The Spiteful Rich
I read this article entitled “Soaking the Spiteful Rich” on Just One Minute and also followed the linked articles within it. The whole discussion centered on a post by Brad Delong with the central point being “…a good chunk of the utility the rich derive from their conspicuous consumption is transferred to them from the poor”. Mr. Delong followed his original post up with another post that claimed “…one reason that America's rich today live the expensive and ostentatious lifestyles they do (rather than spending much more money on charity, or philanthropy) is that it is a way of making other people feel small and unhappy”. This idea seems so intuitively wrong to me that I just have to make a few points.
- When you start guessing about other people’s motives, you say more about yourself than you do about them. We barely understand our own motives and we understand others motives even less. When you speak of an entire group such as America’s rich, you are certainly going to wrong about the majority of them.

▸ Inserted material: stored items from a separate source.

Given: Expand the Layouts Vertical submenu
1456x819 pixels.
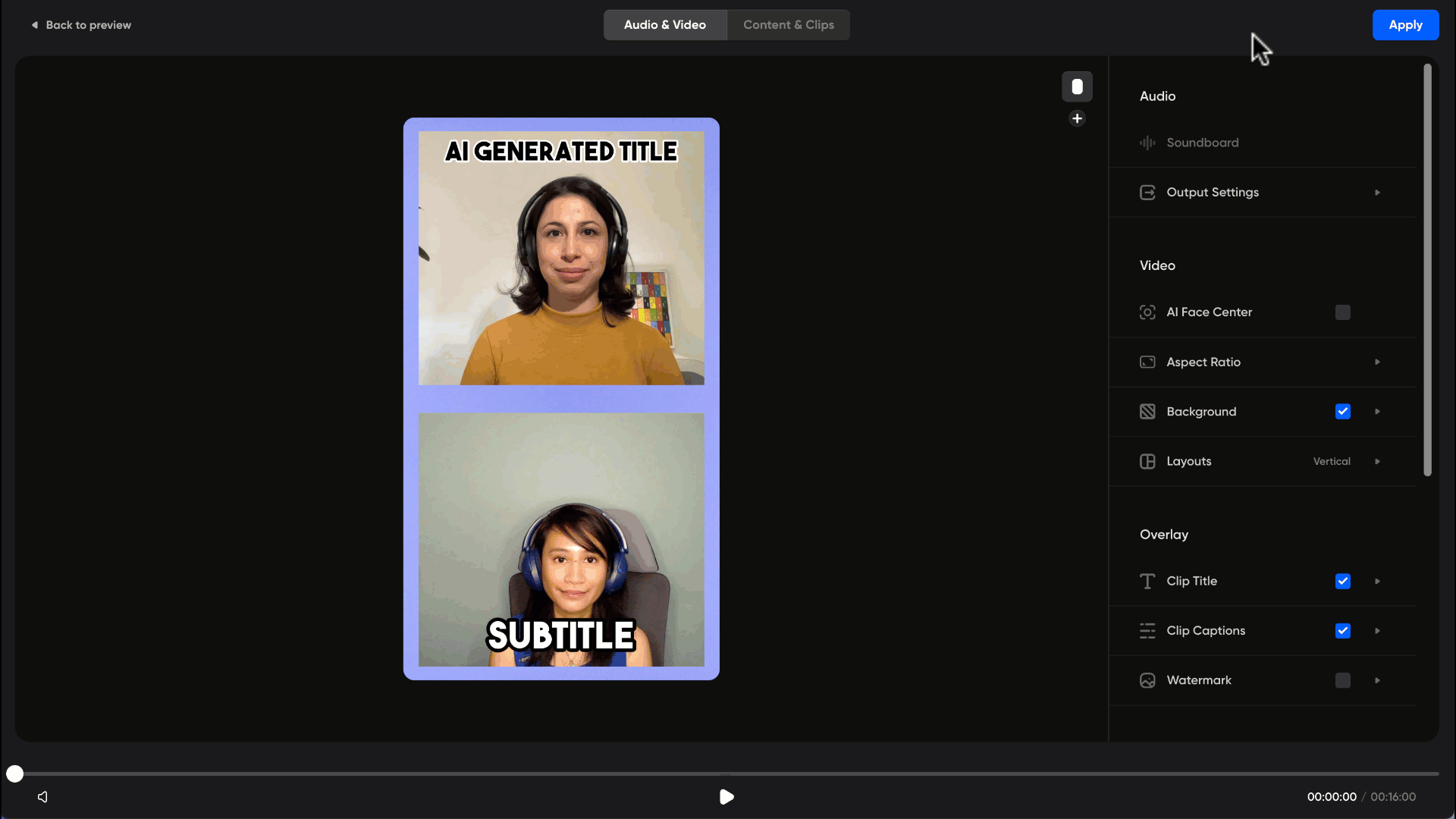Looking at the screenshot, I should 1377,461.
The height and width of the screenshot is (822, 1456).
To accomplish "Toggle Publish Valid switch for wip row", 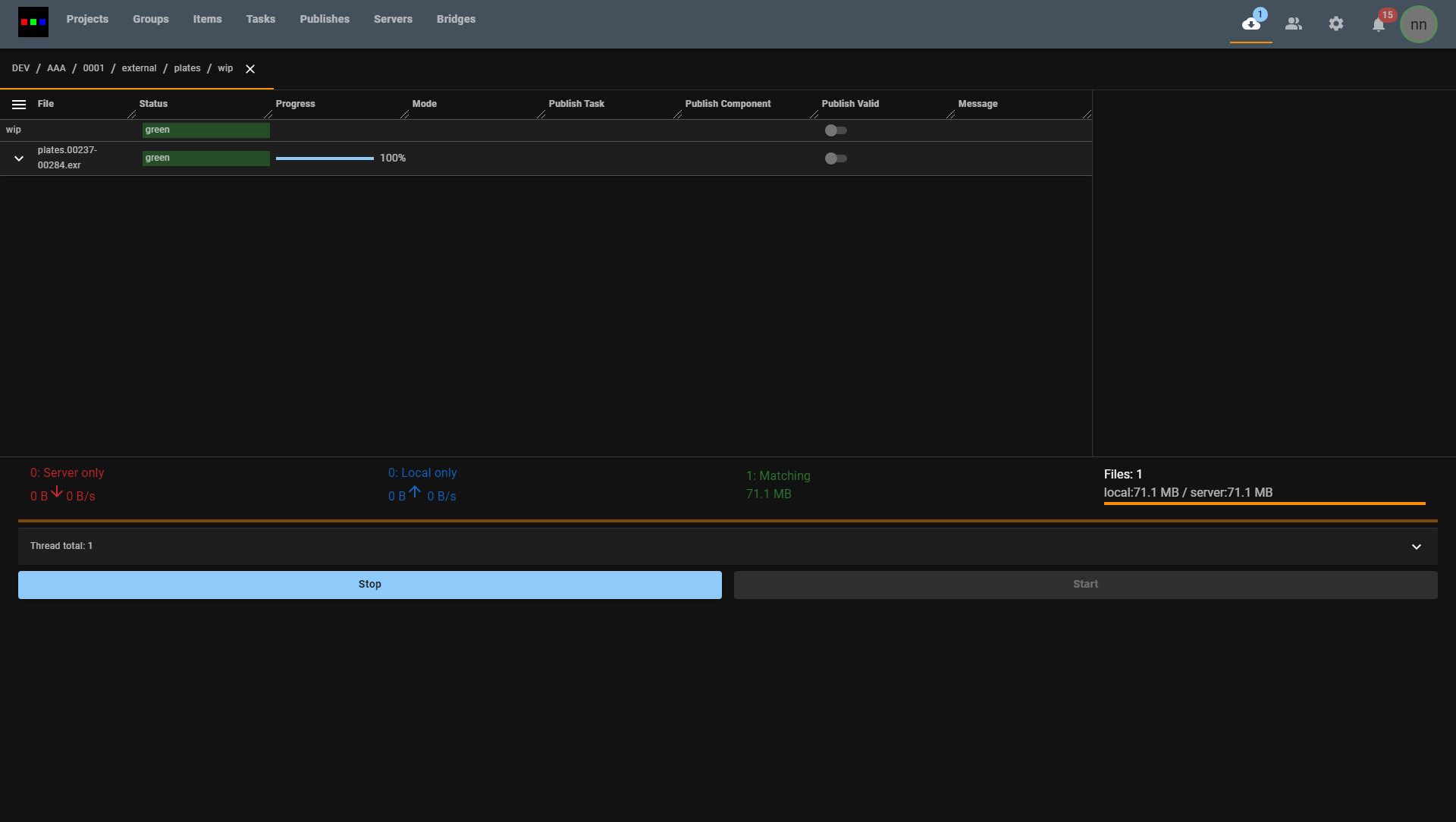I will coord(836,130).
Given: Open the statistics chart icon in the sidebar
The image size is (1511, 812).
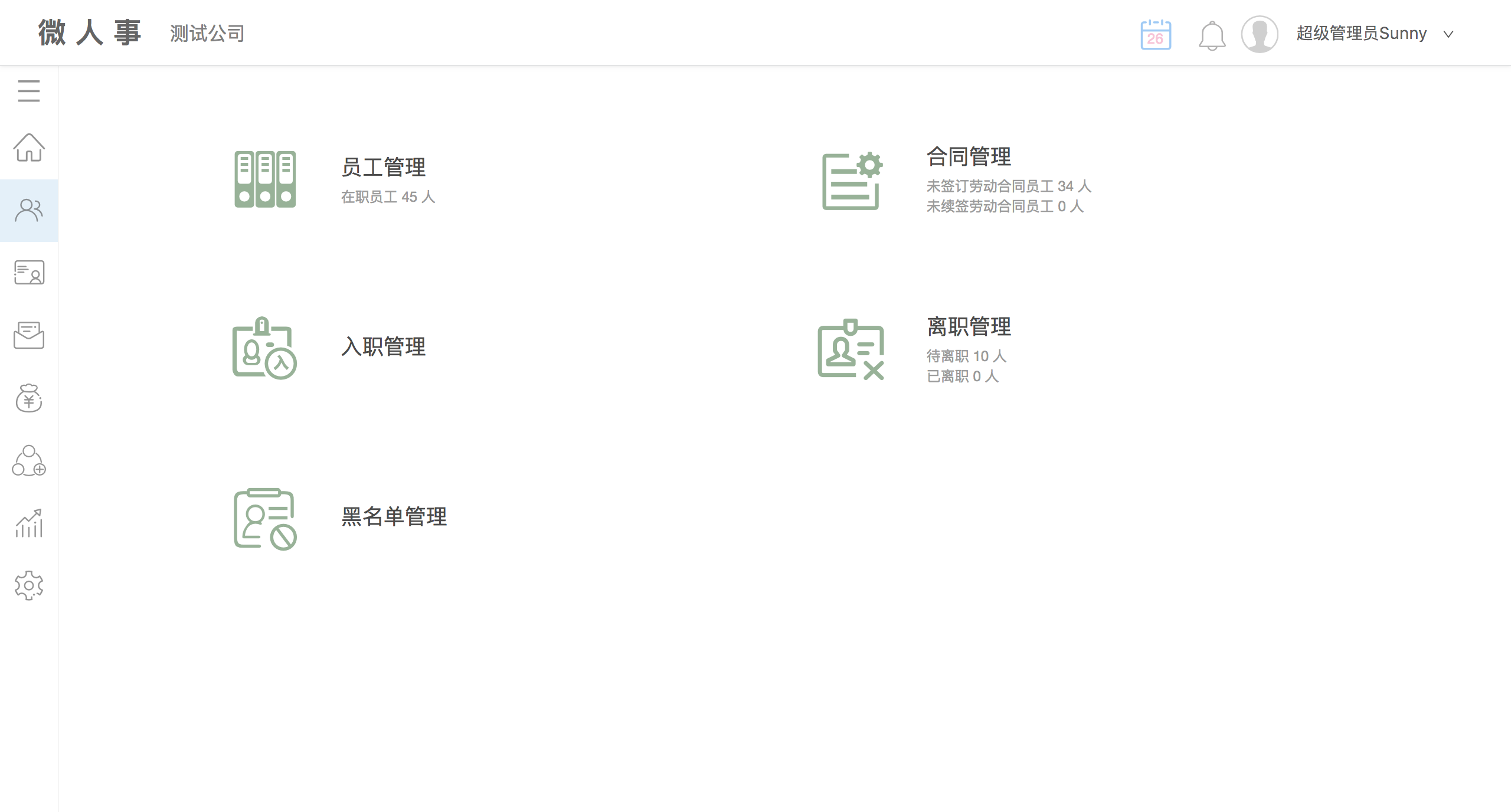Looking at the screenshot, I should (28, 523).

- The decisions that people make are usually motivated by more than one concern. If, for instance, I’m trying to pick a new car to buy, then I’m interested in its style, performance, reliability, utility, comfort, economy, etc. Even if the status associated with the car is one of my acknowledged criteria, it’s only one of many. So to say that I buy a car to make other people feel unhappy is just ridiculous.

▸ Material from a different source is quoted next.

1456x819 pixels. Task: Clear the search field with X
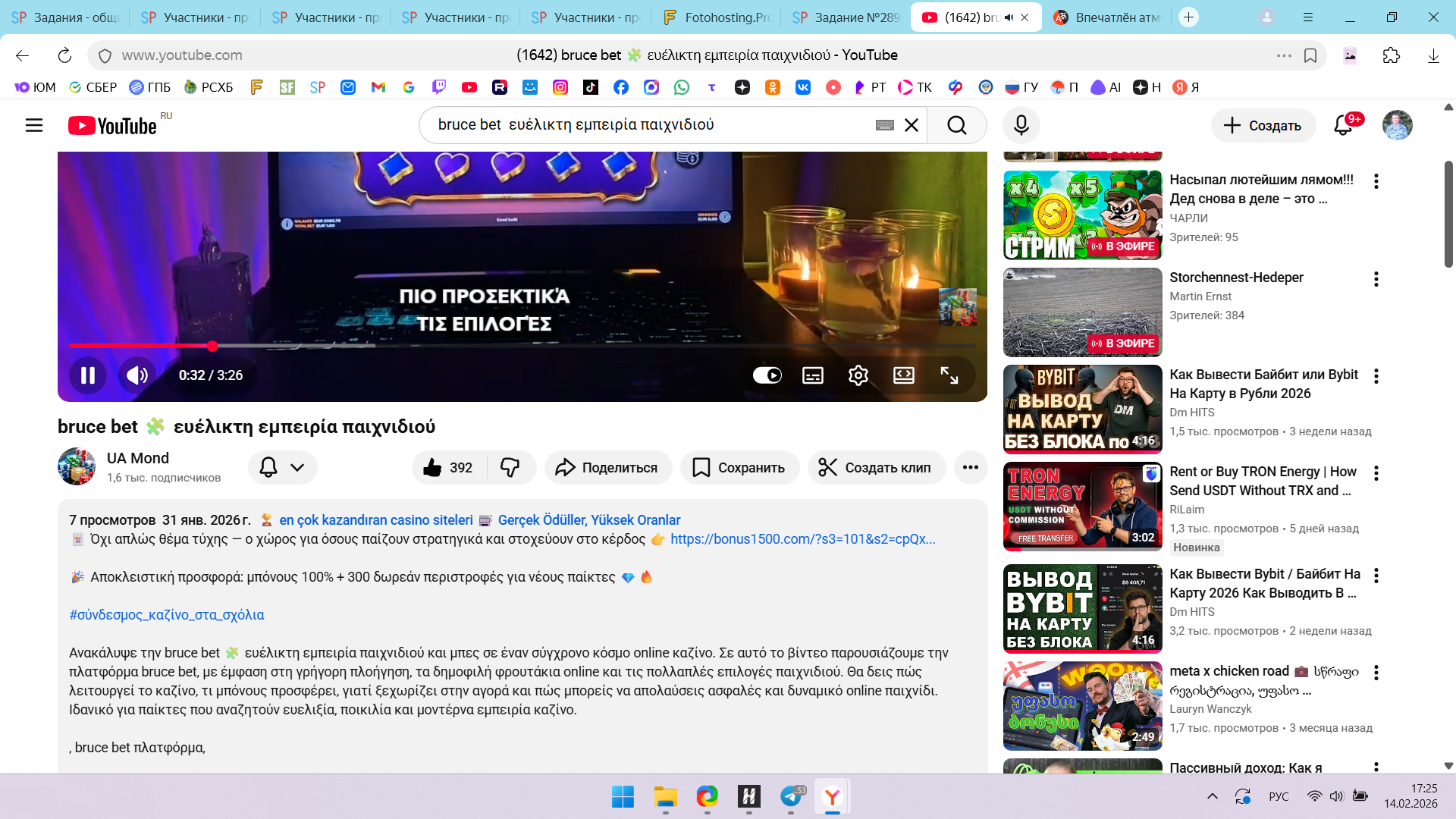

- People are by nature status-seekers. Given any group of people brought together for any reason (anything from a nation of people down to a small church group), they will instinctively look around and start comparing themselves to each other. They’ll find ways to compete and establish a hierarchy of status within the group. It could be grade-school boys competing to be the king of the schoolyard, high-school girls competing for boys, or suburbanites competing for the best-kept home. It doesn’t matter: form a group of people and you’ll form a group of competitors. America being so fond of money and materials, we compete for economic status. That shouldn’t be a surprise because it’s inevitable. Now, all of the competitions are relative. If you’re living in a mud shack while everyone else is sleeping under palm fronds then you’re the winner. You can feel good about yourself while everyone else wishes they had what you have. Even if you were to tax the heck out of the rich and reduce the income gap between rich and poor (regardless of the consequences to the economy and everyone’s overall welfare) the rich would still be rich and poor will still be poor. Thus it has always been and thus it will always be.
- Finally, when did it become the job of the government to guarantee the happiness of its citizens? It’s so obviously an impossible task. The best the government can do is to provide for the safety and security of its people so that we can get about the task of making lives for ourselves.